I vividly remember watching the US Secretary of State, Mr Colin Powell, addressing the UN Security Council, on February 5, 2003, pointing to the photograph of what later on turned out to be the ramshackle push-cart of a street vendor of groceries in Iraq and declaring with a straight face that it was a terribly dangerous vehicle which was carrying fissionable material obtained by Saddam Hussein from various sources for his weapons of mass destruction! If there was a high water-mark of deception to justify the invasion of Iraq, that was it!

Ineptitude

Coming to the Abbottabad episode itself, there are already theories floating that it was all stage-managed with a view to bolstering Mr Obama's chances for his election as President for the second term.

I personally believe that it was an actual raid, undertaken on receipt of what the US honestly believed to be a genuine clue leading up to where Osama was ensconced in a commodious mansion, and that the Americans really got him in the end.

It may not have been a stage-managed affair in that sense, but the PR part of it has certainly been, and continues to be, thoroughly mismanaged.

This aspect of the Americans' ineptitude never ceases to puzzle me, as it is a constant in whatever complex operation they undertake, beginning (not to go too far back in history) from the U-2 flight, and going on to PR mess-ups over the Iran-Contra imbroglio, the tantrums over Tonkin, Iraq invasion and the like. The main part sails through, but the follow-up is fouled up.

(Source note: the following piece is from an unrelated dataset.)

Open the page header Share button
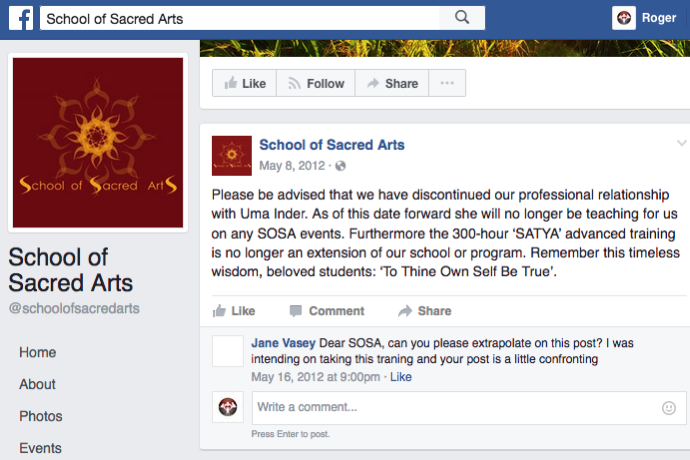 pos(389,84)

In the case of Abbottabad also, it should have struck anyone with an anticipatory sense that the most essential requirement to make people believe what they are told is either to produce Osama's body, or at least to circulate the picture of it. First, the Americans show unseemly haste in spiriting away the body and “easing it” into the sea, and next, they say that the picture is so “gruesome” that it cannot be shown.

Flurry of speculation

Nothing would have been lost if they deferred the burial in the sea a couple of hours in order to have the body shown to media persons, leaving it to them to exercise their good sense about publishing it. At the same time, they could have also handed the copy of the DNA report by way of additional confirmation.

At the very least, the Americans could have given the correct identities of those killed and wounded, and, additionally, made the media privy to some authentic reactions of survivors. Failure on these counts has needlessly fuelled a flurry of speculation, doing no good to the US' already battered image.